▶ _Your tasks_:
A - In the pandas forum thread below, which method does the reply call on df before pivot_table?
B - Carry on the pandas forum thread below from the point where it stops.

▶ _Passage shown_:
:::::

I'm having an issue building a stack from the following df:
import pandas as pd
df = pd.DataFrame(
{
"Student": ['Daphne','Scooby','Daphne','Shaggy','Fred','Daphne'],
"window": [['Fred'],['Daphne'], [''], ['Daphne'],['Velma','Scrappy'],['Velma','Fred']]
}
)
which gives you:
Student window
0 Daphne [Fred]
1 Scooby [Daphne]
2 Daphne []
3 Shaggy [Daphne]
4 Fred [Velma, Scrappy]
5 Daphne [Velma, Fred]
I wanted to create a stack table that would show how many times each student has seen the other students in the window. I wanted the end result to be like this:
Daphne Fred Scrappy Velma
Daphne 0 2 0 1
Fred 0 0 1 1
Scrappy 0 0 0 0
Velma 0 0 0 0
I was thinking I could do something like this:
dfd = pd.get_dummies(df["window"].dropna().apply(pd.Series).stack())
which gives you:
Daphne Fred Scrappy Velma
1 0 1 0 0 0
2 0 0 0 0 0
3 0 1 0 0 0
4 0 0 0 0 1
1 0 0 1 0
5 0 0 0 0 1
1 0 1 0 0
and that is not going to give me the results I want once I implement:
xrf_df = dfd.T.dot(dfd)
which gives you
Daphne Fred Scrappy Velma
1 0 0 0 0
Daphne 0 2 0 0 0
Fred 0 0 2 0 1
Scrappy 0 0 0 1 1
Velma 0 0 1 1 2
I was thinking of using this to remove the empty spaces:
dfd = dfd.drop(0)
del dfd['']
but even that won't give me the right numbers in the right columns.
Could someone tell me what I'm doing wrong?
CodePudding user response:
one way of solving i this,
df.explode('window').pivot_table(index='Student', columns='window', aggfunc='size', fill_value=0)

:::::

▶ _Supplied information_:
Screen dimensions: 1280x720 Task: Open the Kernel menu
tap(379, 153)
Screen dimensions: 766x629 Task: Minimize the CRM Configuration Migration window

:::::

▶ _Set of answers_:
A - The reply calls explode on the 'window' column: df.explode('window').

B -
O/P;
window Daphne Fred Scrappy Velma
Student
Daphne 1 0 2 0 1
Fred 0 0 0 1 1
Scooby 0 1 0 0 0
Shaggy 0 1 0 0 0
- Explode window column to remove list
- perform pivot with column as window, index as student and count as aggrigate function and finally fill nan with 0
CodePudding user response:
If I understand correctly you need .explode
with .value_counts()
and .unstack()
new = df.explode('window')\
.groupby('Student')['window'].value_counts().unstack(-1,fill_value=0)
print(new)
window Daphne Fred Scrappy Velma
Student
Daphne 1 0 2 0 1
Fred 0 0 0 1 1
Scooby 0 1 0 0 0
Shaggy 0 1 0 0 0
CodePudding user response:
Here is a way using str.get_dummies()
df.set_index('Student')['window'].str.join('|').str.get_dummies().groupby(level=0).sum()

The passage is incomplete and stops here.